May was a busy month in the world of U.S. defense exports. Perhaps most controversial was President Obama’s decision to terminate the arms embargo against Vietnam. The embargo, in place since 1975, was partially lifted in 2014 to provide Vietnam with greater maritime surveillance and improved security systems. Since then, the United States has contributed $46 million to strengthening Vietnam’s maritime security.

Separately, the U.S. State Department announced that it would begin reviewing applications for licenses to export defense articles and defense services to Cote d’Ivoire, Liberia and Sri Lanka on a case-by-case basis. Those announcements followed three U.N. Security Council Resolutions terminating the U.N. arms embargoes against those nations.

President Obama justified the decision to lift the arms embargo against Vietnam as an effort to comply with the Trans-Pacific Partnership (TPP), a trade agreement that the United States has been negotiating with Vietnam and other Pacific Rim nations. (Note that the United States has yet to implement the TPP). Concerns remain, however, about Vietnam’s ongoing human rights violations. Both Amnesty International and Human Rights Watch have criticized Vietnam’s continued labor rights abuses and detainment of hundreds of political dissenters. Critics argue that lifting the embargo has stripped the United States of its leverage to encourage Vietnamese human rights reform. Supporters of the President’s decision argue that lifting the embargo will allow the United States to partner with Vietnam to improve its human rights record.

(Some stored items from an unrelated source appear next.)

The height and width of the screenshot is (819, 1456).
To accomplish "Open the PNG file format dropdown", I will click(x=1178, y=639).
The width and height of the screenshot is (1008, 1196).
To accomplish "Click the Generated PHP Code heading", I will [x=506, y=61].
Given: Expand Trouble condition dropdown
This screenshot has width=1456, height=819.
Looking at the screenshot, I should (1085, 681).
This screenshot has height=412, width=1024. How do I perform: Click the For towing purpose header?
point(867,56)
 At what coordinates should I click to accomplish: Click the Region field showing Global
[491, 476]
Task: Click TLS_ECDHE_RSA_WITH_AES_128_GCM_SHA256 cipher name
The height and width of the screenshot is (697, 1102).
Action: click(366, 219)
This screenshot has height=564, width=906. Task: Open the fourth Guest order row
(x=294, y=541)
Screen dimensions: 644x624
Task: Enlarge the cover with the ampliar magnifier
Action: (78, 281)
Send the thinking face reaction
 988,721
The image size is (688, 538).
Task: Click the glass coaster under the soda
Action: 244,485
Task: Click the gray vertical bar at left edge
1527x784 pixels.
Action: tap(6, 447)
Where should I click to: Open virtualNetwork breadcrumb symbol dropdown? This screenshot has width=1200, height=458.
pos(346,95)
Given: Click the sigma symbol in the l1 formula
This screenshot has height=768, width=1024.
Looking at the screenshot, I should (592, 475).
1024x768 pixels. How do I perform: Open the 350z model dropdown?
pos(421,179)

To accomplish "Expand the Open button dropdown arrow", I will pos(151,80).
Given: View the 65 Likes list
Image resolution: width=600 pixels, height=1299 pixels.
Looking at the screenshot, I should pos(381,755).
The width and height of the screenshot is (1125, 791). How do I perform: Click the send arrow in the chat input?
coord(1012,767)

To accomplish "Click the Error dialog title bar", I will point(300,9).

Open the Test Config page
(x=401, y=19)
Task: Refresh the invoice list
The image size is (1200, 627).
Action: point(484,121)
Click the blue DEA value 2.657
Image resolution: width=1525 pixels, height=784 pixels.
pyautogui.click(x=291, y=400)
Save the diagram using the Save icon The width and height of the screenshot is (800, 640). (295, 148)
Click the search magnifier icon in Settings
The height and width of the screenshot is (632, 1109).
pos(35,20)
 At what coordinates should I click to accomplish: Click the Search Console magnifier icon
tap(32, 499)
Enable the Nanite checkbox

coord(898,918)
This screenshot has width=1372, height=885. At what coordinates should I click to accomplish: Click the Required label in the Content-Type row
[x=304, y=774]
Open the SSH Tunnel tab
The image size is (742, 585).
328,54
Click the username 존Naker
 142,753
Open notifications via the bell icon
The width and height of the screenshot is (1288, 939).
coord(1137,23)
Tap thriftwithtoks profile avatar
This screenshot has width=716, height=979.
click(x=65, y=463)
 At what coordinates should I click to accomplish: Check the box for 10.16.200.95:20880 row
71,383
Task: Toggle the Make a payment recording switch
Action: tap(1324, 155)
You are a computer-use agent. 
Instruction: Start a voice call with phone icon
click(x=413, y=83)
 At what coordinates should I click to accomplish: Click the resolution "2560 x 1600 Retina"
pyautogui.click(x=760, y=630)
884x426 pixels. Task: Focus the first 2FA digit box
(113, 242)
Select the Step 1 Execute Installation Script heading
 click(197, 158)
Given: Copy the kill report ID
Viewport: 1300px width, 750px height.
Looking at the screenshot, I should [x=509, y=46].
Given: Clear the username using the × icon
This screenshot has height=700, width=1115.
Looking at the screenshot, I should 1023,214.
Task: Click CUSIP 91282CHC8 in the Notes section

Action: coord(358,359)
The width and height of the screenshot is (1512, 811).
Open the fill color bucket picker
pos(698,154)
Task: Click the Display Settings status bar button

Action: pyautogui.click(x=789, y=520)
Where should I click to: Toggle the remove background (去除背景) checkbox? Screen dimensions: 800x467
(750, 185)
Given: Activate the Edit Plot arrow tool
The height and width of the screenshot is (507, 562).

The United States’ decision to lift the Vietnam arms embargo was seemingly also a response to increased Chinese maritime belligerence. (The U.N. arms embargoes against Cote d’Ivoire, Liberia and Sri Lanka, in contrast, were lifted as each of those countries stabilized following internal unrest and civil war.) With China currently controlling 80 percent of the South China Sea – one of the world’s busiest shipping lanes – there are reports that the United States is seeking to partner with Japan and Vietnam to counter Chinese dominance in the region. Although publicly welcoming U.S. cooperation with Vietnam, China has warned that such cooperation should not be used to the detriment of other countries in the region, i.e., China itself.

Unfortunately, businesses seeking to capitalize on a ripe Vietnamese arms market may be disappointed. At least in the short-term, Vietnam seems unlikely to redecorate its military closet with products from the United States. Despite the country’s substantial budget for military equipment, most U.S.-made products are too expensive and too sophisticated to replace the Russian materials that currently constitute Vietnam’s arsenal. More likely, Vietnam will look to the United States only to improve its outdated surveillance and coastal defense systems. Some observers reckon that Lockheed Martin’s P-3 Orion surveillance plane, vessels and radar systems will make it onto Vietnam’s shopping list. Boeing and GE are also among potential future collaborators. For the most part, though, it is unlikely that the lifting of the arms embargo will translate into immediate returns for the U.S. defense industry. Instead, it is U.S. foreign policy that is most impacted – at least for now.

We would like to thank Lidiya Kurin, a Bass, Berry & Sims law clerk based in our Washington, D.C. office, for her assistance in drafting this alert.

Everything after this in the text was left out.